The biological connection between early pregnancy exposure to stressful life experiences and male infertility isn’t well understood, Hart and colleagues note in Human Reproduction. But weeks 8 to 14 of pregnancy are a critical period for male reproductive development, the study team notes, and it’s possible stress exposure during this time might interrupt the normal development process.

The study wasn’t a controlled experiment designed to prove whether or how any stress mothers experienced during pregnancy might directly impact their sons’ reproductive health decades later. And the researchers didn’t track the men to see who went on to father children.

Another limitation of the study is that not all people respond the same way to the same stressors, and researchers lacked data on how women felt about certain experiences that the study team classified as stressful life experiences.

Factors like socioeconomic status, maternal education, and lack of insurance could all impact how women cope with stressful experiences.

Still, the results add to the evidence suggesting that it’s important to manage stress during pregnancy, said Dr.
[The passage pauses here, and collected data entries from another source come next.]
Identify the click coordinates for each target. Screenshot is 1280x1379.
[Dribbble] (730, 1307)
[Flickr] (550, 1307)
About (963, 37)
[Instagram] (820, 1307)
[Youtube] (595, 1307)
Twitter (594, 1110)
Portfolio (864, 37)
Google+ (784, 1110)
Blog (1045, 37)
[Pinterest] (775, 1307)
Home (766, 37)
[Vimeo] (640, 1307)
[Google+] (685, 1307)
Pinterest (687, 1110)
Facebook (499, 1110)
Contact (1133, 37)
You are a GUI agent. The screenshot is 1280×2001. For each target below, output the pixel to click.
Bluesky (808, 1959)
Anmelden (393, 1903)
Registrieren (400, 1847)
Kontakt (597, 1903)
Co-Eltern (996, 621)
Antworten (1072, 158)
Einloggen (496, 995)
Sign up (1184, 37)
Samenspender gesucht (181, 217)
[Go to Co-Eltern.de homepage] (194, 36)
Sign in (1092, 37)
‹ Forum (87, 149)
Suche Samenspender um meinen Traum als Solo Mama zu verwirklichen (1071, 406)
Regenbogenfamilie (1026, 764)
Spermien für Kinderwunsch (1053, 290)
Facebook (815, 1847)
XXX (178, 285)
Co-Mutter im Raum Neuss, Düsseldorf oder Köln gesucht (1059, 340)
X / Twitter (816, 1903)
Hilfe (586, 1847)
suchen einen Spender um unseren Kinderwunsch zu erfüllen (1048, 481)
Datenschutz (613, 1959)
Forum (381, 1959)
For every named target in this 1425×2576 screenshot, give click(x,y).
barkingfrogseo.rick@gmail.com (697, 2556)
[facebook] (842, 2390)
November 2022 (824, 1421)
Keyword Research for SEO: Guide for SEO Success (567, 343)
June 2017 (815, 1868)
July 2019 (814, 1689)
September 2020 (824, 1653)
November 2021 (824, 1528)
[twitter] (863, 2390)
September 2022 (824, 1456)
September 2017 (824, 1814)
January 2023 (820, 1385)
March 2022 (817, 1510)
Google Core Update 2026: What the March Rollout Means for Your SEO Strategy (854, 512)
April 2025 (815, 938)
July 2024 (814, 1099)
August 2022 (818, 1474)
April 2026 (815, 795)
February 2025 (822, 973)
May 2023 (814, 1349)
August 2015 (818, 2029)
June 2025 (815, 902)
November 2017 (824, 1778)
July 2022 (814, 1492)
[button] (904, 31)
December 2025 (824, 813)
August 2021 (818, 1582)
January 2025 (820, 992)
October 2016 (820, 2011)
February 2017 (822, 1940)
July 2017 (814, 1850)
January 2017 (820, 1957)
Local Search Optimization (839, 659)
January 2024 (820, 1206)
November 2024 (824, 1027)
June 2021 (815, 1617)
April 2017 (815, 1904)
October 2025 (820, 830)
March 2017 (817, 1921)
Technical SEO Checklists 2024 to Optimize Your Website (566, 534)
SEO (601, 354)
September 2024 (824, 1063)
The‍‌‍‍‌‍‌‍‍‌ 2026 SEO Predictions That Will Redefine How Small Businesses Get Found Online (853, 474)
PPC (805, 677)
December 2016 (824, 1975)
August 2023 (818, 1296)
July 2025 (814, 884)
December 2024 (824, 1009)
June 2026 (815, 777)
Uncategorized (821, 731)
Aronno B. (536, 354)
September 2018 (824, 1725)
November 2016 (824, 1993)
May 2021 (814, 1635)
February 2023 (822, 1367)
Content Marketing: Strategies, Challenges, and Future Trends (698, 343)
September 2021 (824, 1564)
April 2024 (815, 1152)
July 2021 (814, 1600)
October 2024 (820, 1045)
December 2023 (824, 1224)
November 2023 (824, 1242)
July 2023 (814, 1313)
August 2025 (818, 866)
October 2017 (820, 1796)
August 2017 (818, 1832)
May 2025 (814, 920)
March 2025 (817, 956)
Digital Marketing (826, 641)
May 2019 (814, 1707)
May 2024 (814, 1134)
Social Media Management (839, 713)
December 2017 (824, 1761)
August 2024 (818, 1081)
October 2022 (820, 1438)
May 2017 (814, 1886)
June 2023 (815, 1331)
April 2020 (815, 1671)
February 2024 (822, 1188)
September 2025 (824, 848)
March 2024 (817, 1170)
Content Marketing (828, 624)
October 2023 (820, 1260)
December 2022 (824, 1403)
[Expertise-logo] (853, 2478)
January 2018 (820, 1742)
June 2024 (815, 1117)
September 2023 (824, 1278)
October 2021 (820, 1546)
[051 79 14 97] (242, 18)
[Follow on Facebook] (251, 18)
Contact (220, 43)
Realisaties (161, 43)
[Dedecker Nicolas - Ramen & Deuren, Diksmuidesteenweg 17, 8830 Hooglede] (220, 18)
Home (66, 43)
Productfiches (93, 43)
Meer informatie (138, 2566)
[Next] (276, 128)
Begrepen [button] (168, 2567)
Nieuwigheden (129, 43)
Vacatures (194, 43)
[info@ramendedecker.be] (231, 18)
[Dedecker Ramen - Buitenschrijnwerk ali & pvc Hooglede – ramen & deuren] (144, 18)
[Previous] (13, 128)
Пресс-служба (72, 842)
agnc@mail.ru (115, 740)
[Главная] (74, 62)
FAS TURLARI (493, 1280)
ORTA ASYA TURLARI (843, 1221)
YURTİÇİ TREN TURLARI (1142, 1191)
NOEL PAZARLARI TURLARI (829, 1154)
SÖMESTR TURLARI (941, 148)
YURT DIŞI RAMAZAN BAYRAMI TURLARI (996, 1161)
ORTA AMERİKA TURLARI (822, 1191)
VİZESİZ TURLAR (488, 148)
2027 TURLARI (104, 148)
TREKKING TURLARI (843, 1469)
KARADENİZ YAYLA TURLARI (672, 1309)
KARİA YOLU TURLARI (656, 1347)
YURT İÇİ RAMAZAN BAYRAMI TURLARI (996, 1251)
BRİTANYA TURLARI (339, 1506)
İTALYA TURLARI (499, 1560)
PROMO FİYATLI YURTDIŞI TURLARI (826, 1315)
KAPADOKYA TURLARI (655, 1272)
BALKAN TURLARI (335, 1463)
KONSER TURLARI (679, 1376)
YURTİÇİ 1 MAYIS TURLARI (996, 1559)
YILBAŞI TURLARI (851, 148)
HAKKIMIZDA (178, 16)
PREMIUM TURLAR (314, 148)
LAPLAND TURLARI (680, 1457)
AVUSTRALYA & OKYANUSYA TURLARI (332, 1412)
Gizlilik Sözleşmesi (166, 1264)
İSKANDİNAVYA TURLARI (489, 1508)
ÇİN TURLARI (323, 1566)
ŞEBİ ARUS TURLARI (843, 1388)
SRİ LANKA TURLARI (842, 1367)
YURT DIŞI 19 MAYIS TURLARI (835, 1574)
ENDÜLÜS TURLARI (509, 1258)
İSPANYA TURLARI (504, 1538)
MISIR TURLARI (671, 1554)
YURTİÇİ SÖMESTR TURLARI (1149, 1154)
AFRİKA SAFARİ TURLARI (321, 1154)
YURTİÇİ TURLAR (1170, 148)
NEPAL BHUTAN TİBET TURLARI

Muhammad Imran Omar, a researcher at the University of Aberdeen in the U.K. who wasn’t involved in the study.

“Stressful life events are associated with physiological, metabolic and hormonal changes in the body,” Omar said by email.

“These changes also occur during pregnancy and can impact the development of the fetus,” Omar added. “Stressful life events are associated with a high level of stress hormone cortisol in the body, and these high levels are also found in the amniotic fluid and can affect fetal development.”